____ INPUT RECORDS
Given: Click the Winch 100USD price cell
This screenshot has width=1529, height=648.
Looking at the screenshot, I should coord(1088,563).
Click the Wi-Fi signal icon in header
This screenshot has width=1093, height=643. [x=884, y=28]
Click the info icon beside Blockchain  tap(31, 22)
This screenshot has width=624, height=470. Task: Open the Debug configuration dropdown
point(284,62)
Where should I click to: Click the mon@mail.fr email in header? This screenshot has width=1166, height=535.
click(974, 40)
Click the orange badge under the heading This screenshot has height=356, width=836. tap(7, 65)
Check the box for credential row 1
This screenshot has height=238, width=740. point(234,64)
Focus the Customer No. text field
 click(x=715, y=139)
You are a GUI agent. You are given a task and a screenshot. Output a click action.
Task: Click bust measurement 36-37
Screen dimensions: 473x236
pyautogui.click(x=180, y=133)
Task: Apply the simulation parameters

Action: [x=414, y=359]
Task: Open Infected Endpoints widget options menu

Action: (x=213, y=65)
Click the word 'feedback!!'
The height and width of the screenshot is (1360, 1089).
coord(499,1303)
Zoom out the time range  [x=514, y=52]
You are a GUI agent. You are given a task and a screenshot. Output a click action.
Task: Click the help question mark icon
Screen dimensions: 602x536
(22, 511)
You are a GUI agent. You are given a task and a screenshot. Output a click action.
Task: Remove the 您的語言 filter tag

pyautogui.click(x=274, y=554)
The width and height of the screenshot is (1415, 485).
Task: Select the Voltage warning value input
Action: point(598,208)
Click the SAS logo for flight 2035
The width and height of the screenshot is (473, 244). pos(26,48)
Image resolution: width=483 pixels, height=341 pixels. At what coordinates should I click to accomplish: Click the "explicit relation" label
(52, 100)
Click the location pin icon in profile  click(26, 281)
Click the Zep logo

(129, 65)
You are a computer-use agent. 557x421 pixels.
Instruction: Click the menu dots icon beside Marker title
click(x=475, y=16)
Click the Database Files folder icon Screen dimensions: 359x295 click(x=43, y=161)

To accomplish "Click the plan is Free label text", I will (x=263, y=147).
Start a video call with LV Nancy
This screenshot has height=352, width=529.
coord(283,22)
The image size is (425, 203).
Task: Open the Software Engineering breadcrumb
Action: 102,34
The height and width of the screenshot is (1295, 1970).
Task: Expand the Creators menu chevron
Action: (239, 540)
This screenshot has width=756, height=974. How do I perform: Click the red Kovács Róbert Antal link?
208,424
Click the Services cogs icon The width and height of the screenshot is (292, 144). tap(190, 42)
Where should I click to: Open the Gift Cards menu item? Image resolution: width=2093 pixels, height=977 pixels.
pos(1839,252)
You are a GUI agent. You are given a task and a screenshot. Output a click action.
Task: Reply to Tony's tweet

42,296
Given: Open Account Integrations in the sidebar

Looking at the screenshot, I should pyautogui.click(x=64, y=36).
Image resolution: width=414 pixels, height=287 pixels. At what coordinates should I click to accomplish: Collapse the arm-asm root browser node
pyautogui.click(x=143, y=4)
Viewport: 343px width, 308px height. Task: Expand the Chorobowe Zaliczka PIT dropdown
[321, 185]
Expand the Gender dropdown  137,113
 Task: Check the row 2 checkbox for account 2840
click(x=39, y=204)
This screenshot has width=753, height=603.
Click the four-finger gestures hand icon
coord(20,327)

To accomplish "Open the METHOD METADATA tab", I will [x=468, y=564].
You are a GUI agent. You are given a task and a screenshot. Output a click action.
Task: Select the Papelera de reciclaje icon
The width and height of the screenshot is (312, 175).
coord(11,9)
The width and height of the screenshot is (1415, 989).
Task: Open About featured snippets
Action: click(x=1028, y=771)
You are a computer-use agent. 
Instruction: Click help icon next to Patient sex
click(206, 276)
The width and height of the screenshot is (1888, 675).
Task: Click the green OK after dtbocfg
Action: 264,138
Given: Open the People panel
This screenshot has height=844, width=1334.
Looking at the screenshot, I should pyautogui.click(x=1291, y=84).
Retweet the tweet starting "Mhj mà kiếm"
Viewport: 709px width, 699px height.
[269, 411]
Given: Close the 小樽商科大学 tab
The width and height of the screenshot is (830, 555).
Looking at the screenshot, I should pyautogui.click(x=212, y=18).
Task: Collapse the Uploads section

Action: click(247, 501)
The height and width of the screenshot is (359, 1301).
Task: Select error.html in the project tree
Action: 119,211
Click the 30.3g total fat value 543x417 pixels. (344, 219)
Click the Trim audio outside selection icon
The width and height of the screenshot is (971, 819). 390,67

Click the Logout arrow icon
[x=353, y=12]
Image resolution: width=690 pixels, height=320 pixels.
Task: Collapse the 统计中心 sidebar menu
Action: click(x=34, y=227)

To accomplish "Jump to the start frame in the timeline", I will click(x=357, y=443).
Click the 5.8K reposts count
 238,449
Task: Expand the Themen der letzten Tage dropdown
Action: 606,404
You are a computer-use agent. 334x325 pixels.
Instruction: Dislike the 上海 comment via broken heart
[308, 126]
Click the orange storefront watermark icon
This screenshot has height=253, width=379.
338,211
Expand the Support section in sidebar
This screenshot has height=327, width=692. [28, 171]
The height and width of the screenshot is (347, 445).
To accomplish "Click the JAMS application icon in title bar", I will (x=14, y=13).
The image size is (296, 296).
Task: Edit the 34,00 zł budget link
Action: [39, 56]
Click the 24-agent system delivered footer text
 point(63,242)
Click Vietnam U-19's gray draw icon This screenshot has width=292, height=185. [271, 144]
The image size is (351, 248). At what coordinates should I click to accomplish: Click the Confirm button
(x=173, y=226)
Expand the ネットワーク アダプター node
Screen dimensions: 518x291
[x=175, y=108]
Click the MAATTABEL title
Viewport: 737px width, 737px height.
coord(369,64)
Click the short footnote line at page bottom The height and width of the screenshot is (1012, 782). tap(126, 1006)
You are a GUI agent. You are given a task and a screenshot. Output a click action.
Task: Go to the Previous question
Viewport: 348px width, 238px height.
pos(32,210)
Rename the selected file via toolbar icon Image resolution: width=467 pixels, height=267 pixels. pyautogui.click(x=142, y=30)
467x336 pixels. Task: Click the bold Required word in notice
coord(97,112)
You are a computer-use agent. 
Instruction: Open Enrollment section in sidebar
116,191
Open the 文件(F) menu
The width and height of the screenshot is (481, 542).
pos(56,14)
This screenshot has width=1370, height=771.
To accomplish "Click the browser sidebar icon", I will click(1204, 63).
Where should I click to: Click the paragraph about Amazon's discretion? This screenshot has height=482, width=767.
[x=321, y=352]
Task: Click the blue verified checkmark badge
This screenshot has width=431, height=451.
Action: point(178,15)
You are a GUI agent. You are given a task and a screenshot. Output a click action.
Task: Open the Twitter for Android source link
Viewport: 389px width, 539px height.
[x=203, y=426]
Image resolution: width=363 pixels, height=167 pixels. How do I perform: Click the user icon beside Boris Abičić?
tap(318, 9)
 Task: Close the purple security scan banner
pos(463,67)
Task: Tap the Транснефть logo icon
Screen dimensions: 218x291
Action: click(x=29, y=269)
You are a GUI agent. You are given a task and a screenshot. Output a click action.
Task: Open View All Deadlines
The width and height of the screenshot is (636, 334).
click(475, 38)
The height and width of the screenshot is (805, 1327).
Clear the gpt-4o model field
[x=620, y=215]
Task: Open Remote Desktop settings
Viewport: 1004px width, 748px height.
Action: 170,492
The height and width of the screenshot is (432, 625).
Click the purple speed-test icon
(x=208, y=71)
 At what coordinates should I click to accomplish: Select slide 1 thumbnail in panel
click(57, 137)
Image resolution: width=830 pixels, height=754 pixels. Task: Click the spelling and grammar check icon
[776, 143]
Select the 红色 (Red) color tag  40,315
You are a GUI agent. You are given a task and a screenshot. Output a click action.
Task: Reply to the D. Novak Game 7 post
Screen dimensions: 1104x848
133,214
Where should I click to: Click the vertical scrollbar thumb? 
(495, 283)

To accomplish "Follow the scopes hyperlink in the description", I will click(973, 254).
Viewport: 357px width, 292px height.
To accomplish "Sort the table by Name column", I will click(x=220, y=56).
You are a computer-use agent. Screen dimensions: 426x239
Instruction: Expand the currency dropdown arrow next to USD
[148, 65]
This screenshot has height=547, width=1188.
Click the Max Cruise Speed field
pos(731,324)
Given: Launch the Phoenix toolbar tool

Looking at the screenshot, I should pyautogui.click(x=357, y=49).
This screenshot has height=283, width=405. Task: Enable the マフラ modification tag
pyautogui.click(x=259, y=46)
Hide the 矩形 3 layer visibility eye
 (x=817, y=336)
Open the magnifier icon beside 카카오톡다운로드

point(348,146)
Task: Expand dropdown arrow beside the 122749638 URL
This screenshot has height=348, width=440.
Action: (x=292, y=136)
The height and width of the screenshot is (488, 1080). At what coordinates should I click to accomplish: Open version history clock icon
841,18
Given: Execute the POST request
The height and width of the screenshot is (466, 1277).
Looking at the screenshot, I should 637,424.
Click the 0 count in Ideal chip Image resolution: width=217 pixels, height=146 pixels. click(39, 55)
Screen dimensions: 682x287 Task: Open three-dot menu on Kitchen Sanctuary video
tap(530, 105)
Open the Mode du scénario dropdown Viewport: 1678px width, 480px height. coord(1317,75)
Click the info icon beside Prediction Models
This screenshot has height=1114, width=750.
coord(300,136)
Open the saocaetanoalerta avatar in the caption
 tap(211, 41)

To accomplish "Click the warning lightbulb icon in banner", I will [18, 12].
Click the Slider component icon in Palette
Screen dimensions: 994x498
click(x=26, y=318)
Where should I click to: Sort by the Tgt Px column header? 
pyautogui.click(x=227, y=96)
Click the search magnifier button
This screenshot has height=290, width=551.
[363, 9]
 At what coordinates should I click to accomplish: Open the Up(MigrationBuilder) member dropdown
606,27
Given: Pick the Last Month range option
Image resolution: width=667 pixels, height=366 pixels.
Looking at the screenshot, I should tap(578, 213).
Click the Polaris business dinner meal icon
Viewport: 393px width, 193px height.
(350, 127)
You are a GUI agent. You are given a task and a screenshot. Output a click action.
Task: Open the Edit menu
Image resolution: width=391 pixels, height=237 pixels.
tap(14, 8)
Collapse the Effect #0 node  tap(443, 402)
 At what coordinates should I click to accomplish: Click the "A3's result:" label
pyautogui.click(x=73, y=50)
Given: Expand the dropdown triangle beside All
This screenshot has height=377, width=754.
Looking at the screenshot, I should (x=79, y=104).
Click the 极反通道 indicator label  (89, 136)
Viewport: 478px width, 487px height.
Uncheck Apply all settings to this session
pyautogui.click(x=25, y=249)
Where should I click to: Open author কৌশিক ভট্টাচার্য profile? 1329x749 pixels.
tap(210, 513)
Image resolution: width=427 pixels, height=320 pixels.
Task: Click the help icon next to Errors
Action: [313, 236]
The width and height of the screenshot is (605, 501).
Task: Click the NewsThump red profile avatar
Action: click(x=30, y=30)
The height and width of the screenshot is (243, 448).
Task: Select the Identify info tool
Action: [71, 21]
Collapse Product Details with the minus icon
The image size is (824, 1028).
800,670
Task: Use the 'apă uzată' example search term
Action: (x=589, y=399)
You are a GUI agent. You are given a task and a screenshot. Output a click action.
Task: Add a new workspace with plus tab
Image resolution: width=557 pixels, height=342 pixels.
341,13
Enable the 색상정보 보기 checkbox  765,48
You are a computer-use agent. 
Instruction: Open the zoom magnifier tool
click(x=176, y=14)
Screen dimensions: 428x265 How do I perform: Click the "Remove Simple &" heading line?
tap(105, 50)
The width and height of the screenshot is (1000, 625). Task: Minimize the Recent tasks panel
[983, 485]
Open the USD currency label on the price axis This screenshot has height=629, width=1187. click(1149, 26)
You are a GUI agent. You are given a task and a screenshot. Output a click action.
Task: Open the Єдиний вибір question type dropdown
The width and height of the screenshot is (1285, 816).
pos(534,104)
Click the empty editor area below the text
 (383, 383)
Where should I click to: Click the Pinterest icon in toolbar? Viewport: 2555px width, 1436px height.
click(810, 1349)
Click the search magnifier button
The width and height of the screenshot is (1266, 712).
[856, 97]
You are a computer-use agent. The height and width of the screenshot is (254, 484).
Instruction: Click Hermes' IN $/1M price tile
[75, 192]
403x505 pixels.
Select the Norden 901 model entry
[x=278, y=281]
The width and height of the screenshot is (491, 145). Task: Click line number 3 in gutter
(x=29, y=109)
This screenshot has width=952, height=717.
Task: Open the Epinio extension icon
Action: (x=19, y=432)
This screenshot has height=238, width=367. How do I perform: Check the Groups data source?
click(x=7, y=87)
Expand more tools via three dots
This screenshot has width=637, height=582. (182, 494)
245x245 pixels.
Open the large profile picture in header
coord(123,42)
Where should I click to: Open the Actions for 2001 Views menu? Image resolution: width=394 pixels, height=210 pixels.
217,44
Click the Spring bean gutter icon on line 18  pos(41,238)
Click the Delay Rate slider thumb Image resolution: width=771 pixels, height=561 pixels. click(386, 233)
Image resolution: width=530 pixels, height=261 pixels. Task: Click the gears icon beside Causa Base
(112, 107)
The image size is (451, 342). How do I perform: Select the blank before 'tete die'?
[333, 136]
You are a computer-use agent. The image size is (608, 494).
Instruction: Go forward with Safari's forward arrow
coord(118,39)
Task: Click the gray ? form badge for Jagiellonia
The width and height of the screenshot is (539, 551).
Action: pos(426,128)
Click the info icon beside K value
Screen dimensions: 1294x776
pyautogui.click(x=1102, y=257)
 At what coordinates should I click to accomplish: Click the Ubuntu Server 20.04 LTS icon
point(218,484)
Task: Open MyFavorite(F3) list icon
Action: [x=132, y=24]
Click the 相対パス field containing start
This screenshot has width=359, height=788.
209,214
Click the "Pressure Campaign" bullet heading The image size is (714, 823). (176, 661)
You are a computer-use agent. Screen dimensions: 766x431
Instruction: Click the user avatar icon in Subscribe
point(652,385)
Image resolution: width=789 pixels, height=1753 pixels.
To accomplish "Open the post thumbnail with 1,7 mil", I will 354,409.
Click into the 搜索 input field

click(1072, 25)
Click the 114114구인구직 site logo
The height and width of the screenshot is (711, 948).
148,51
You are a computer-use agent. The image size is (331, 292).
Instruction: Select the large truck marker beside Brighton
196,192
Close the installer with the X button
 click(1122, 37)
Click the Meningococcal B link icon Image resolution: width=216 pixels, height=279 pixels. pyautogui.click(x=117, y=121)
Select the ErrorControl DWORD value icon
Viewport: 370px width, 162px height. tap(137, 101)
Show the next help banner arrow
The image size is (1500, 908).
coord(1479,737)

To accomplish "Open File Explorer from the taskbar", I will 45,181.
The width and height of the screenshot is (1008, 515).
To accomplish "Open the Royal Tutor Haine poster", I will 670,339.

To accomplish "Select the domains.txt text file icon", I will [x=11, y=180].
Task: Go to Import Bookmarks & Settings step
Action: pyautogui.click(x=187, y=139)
________
Between the first line of the entries above and the line with "You are a computer-use agent. 557x421 pixels.", both included, copy every line exactly and nothing outside that range.

Given: Click the Winch 100USD price cell
This screenshot has width=1529, height=648.
Looking at the screenshot, I should coord(1088,563).
Click the Wi-Fi signal icon in header
This screenshot has width=1093, height=643. [x=884, y=28]
Click the info icon beside Blockchain  tap(31, 22)
This screenshot has width=624, height=470. Task: Open the Debug configuration dropdown
point(284,62)
Where should I click to: Click the mon@mail.fr email in header? This screenshot has width=1166, height=535.
click(974, 40)
Click the orange badge under the heading This screenshot has height=356, width=836. tap(7, 65)
Check the box for credential row 1
This screenshot has height=238, width=740. point(234,64)
Focus the Customer No. text field
 click(x=715, y=139)
You are a GUI agent. You are given a task and a screenshot. Output a click action.
Task: Click bust measurement 36-37
Screen dimensions: 473x236
pyautogui.click(x=180, y=133)
Task: Apply the simulation parameters

Action: [x=414, y=359]
Task: Open Infected Endpoints widget options menu

Action: (x=213, y=65)
Click the word 'feedback!!'
The height and width of the screenshot is (1360, 1089).
coord(499,1303)
Zoom out the time range  [x=514, y=52]
You are a GUI agent. You are given a task and a screenshot. Output a click action.
Task: Click the help question mark icon
Screen dimensions: 602x536
(22, 511)
You are a GUI agent. You are given a task and a screenshot. Output a click action.
Task: Remove the 您的語言 filter tag

pyautogui.click(x=274, y=554)
The width and height of the screenshot is (1415, 485).
Task: Select the Voltage warning value input
Action: point(598,208)
Click the SAS logo for flight 2035
The width and height of the screenshot is (473, 244). pos(26,48)
Image resolution: width=483 pixels, height=341 pixels. At what coordinates should I click to accomplish: Click the "explicit relation" label
(52, 100)
Click the location pin icon in profile  click(26, 281)
Click the Zep logo

(129, 65)
You are a computer-use agent. 557x421 pixels.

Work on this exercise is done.